Uncovering the pigments and techniques used to paint the Berlin Wall

“This study highlights the powerful impact of the synergy between chemistry and deep learning in quantifying matter, in this case the pigments so fascinating for street art,” said study co-author Francesco Armetta.

In order to restore or conserve a work of art, it is important to gather information about materials and application techniques. But the painters of the Berlin Wall did not record this. In previous studies of other historical artifacts, scientists brought fragments and even whole objects into the lab and used Raman spectroscopy to identify the pigments on them without destroying the samples. Although handheld Raman devices can be used for field investigations, they lack the precision of full-scale laboratory equipment. So Armetta, Rosina Celeste Ponterio and colleagues wanted to develop an artificial intelligence algorithm that could analyze the output of a portable Raman device to more accurately identify pigments and dyes. In a preliminary test of the new method, they analyzed 15 paint chips from the Berlin Wall.

The researchers first zoomed in on the fragments and observed that they all had two or three layers of paint, with visible brush strokes. The third layer in contact with the masonry was white, which they believed was a primer used to prepare the walls for painting. Next, the researchers analyzed the wafers using a handheld Raman spectrometer and compared them to spectra collected from a commercial pigment spectral library. They determined that the main pigments in the sample were: azo pigments (yellow and red fragments), phthalocyanines (blue and green fragments), lead chromate (green fragments), and titanium white (white fragments). These results were confirmed by other non-destructive techniques, including X-ray fluorescence and fiber optic reflectance spectroscopy.

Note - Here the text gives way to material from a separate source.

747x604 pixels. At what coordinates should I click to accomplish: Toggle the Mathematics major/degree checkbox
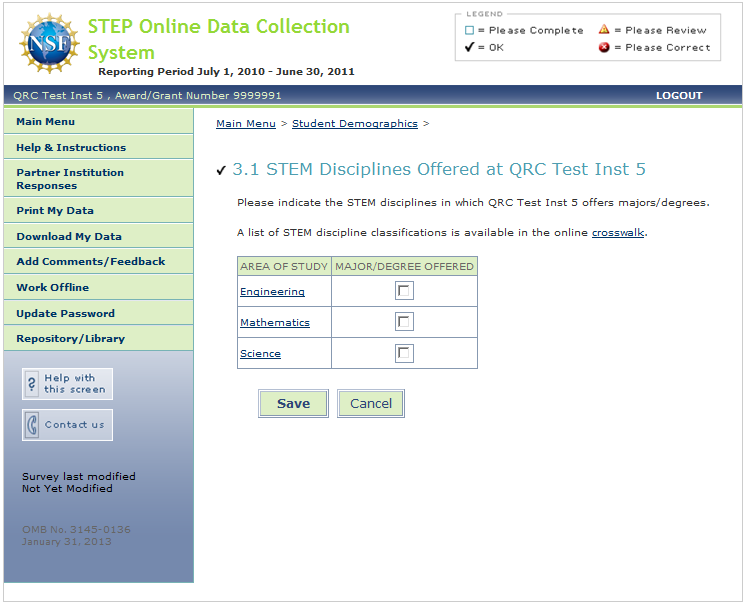(x=404, y=322)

The researchers then mixed pigments from a commercial acrylic paint brand (used in Germany since the 1800s) with varying proportions of titanium white, trying to match the painter’s typical range of colors and tones. Researchers say knowing these proportions can help art conservators prepare suitable restoration materials. They used handheld Raman spectroscopy data of the mixture to train a machine learning algorithm to determine the percentage of pigments. The method showed that Berlin Wall paint chips contained titanium white and up to 75% pigment, depending on the chip analyzed and based on the hue. The researchers say these results show that their artificial intelligence model can provide high-quality information for art conservation, forensics and materials science in environments where it is difficult to bring laboratory equipment to the field.